Under the change, cities would be able to remain under the distressed-city law for only five years, rather than indefinitely. After that, they would face a three-year mandated recovery plan that would result in solvency, state-controlled receivership, bankruptcy or, in rare cases, dissolution of the government.

Act 47 municipalities in Northeastern Pennsylvania include Scranton, West Hazleton, Nanticoke and Plymouth Township.

Specific timetables might help to overcome local political dysfunction that contributes to cities slipping into distress. Scranton’s government, which has been designated as distressed for 22 years, for example, never has been able to muster the political cohesion necessary to drive the government towards recovery.

Yet it is disingenuous to suggest that lack of local political resolve is the only problem. Pennsylvania’s cities suffer from systemic problems that only the state government can address. The amendments to Act 47 do not even hint at addressing those matters.

The list is long. It includes:

. Mandatory property tax reassessment and property tax reform to account for diminished urban tax bases.

. Creation of countywide institutional districts to spread the costs of hosting vital nonprofit tax-exempt regional institutions, such as hospitals and social service agencies, rather than leaving that burden entirely with cities.

. State help in dealing with failing municipal pension plans, and consolidation of those plans statewide to reduce millions of dollars a year in needless administrative costs.

The amendment does offer some assistance, in that it would allow distressed municipal governments to increase their municipal service taxes on all workers within the city, resident or non-resident, from $52 to $156 a year.

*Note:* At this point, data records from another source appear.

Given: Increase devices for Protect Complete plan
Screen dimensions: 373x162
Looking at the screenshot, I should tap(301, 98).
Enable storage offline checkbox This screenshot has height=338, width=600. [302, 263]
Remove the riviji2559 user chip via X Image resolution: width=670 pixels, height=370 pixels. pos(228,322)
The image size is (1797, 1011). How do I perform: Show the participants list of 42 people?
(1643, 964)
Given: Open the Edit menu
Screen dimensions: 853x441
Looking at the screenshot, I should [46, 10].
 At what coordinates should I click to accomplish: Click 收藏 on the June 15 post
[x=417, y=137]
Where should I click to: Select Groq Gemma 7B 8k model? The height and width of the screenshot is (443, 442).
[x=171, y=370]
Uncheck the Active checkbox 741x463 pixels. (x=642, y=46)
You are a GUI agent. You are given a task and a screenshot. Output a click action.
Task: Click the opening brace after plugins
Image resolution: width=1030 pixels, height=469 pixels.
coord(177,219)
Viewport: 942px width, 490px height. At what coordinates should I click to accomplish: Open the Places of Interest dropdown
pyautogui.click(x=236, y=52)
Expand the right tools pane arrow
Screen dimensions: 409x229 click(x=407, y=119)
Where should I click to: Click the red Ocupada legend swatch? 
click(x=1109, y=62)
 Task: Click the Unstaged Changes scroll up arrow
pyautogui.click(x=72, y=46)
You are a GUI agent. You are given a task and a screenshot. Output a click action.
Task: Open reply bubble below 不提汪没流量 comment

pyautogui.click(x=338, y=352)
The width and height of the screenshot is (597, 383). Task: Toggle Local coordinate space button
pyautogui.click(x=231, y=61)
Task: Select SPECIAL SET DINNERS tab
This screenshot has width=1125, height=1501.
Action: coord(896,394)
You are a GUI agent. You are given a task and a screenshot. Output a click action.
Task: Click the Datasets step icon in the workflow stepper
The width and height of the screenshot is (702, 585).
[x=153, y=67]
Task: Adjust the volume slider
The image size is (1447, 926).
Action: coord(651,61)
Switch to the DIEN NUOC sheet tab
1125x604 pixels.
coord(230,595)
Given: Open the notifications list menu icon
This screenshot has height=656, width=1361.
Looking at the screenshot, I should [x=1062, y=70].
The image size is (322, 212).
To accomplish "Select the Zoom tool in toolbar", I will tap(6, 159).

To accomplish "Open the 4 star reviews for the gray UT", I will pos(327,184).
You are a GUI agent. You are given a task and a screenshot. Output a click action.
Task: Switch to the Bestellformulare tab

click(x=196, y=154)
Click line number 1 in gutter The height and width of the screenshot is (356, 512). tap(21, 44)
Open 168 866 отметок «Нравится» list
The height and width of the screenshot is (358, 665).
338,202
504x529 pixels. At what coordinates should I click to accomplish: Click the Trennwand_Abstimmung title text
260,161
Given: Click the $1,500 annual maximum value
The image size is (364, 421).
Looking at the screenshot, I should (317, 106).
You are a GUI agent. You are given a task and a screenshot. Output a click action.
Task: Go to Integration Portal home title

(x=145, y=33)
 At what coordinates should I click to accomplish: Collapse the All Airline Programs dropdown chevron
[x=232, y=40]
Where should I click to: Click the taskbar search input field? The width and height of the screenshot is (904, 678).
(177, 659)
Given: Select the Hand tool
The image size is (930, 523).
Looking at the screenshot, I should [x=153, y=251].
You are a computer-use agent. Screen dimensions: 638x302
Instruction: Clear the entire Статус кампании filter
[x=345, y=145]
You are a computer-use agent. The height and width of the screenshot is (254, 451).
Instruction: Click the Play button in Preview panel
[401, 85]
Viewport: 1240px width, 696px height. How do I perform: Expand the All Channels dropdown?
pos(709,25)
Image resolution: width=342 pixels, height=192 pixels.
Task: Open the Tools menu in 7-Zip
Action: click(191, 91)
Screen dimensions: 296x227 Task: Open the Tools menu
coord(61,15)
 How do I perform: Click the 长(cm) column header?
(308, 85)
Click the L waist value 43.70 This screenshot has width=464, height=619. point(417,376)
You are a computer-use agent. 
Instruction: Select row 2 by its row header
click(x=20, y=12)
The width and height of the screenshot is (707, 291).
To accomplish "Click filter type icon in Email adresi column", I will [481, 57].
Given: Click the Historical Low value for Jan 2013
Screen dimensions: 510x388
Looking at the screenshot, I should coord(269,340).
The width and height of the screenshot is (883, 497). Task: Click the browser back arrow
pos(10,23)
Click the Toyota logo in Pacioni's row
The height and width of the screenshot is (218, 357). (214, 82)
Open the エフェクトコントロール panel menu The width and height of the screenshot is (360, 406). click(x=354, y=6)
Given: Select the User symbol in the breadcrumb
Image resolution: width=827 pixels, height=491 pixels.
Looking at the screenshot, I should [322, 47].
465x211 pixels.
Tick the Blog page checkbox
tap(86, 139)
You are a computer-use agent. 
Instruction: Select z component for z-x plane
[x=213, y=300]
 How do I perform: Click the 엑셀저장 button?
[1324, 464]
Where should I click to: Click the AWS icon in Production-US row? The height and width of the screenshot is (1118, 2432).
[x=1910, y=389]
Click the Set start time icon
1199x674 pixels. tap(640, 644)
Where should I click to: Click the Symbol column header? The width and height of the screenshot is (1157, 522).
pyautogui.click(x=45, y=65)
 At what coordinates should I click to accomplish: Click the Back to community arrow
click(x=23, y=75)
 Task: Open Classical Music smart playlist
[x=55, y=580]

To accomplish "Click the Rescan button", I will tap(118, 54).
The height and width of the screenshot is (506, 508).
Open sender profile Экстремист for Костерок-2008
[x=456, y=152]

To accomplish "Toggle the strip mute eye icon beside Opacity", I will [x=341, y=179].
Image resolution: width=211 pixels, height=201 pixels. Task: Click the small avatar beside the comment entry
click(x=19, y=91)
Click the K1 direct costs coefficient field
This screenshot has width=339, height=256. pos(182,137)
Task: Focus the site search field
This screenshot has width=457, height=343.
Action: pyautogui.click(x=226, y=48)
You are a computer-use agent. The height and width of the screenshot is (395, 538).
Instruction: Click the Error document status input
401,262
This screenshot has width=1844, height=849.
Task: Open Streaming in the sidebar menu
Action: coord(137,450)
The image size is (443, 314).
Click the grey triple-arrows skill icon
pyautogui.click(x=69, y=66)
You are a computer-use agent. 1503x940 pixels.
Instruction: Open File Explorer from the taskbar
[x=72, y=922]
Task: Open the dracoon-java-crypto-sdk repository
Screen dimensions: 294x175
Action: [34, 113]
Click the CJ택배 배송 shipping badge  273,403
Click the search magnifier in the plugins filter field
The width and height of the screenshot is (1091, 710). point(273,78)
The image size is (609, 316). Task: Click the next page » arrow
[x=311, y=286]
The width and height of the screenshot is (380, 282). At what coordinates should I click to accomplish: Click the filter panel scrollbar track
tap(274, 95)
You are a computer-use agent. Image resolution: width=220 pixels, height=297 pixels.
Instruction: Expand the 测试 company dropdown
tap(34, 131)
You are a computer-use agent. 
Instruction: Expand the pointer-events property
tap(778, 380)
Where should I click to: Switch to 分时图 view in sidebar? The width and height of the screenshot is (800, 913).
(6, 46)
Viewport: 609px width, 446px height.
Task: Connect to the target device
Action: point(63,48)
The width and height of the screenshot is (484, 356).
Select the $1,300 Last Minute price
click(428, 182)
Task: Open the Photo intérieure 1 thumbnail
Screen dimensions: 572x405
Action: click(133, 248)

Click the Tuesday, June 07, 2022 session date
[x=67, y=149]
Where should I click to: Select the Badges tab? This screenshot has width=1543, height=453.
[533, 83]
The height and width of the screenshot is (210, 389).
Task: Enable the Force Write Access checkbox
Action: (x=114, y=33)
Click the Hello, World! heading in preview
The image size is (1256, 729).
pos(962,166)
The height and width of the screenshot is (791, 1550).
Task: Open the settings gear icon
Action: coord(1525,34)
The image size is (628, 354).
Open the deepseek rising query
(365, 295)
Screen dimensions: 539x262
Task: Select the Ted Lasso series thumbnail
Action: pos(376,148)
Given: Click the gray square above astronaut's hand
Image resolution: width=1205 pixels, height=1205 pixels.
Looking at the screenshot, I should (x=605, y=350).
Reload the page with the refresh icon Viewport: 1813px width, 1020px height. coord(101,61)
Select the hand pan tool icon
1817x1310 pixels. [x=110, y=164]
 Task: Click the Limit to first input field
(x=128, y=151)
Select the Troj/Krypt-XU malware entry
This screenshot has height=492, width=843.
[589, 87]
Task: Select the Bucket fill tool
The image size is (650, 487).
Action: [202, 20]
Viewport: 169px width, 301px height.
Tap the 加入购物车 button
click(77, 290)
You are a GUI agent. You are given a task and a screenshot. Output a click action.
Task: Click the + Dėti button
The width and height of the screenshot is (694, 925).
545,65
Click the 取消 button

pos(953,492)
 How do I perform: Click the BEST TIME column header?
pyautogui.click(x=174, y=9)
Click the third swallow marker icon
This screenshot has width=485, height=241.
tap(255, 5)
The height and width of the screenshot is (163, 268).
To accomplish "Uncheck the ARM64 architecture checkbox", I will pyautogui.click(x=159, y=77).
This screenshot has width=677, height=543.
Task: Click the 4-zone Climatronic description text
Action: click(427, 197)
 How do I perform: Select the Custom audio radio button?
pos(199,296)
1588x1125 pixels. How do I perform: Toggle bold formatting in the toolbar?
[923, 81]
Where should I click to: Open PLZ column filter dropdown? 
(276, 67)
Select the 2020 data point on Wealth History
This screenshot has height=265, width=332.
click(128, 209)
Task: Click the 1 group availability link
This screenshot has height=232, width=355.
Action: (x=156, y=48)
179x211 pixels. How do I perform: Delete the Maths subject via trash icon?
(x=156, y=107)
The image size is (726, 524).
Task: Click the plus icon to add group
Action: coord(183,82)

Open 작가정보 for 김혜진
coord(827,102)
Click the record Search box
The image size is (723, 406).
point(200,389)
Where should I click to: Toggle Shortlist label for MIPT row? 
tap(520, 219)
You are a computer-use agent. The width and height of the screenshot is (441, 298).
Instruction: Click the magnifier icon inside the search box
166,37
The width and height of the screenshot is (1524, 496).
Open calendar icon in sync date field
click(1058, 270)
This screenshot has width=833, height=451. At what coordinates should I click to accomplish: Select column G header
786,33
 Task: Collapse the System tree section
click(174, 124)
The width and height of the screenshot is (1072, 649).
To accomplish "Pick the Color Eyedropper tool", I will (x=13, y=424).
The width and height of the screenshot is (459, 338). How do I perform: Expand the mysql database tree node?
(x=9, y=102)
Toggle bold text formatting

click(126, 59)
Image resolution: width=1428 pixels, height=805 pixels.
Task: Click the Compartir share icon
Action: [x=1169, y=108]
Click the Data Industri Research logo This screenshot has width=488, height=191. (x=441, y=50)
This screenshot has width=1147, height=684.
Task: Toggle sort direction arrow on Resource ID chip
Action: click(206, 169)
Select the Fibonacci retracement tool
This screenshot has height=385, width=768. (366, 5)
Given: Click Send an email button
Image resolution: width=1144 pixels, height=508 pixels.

Even that modest increase would last only as long as the city is in distress, however, ensuring that a city that emerges from distress immediately would be on the road back into it.

The bill would give distressed cities priority for some state grants, but the issue relative to distress is operational whereas grants typically are for special, limited purposes.

Amendments are fine as far as they go, but they don’t go very far. Scranton and other distressed cities need state help far more than they need timetables for bankruptcy.

- The (Wilkes-Barre) Citizens’ Voice



In recent years, “Say no to racism” signs have flashed electronically on the sidelines of soccer games in England’s Premier League and other European leagues - a reminder to those on the field and in the stands that racist language and intimidation won’t be tolerated, and will get you thrown out.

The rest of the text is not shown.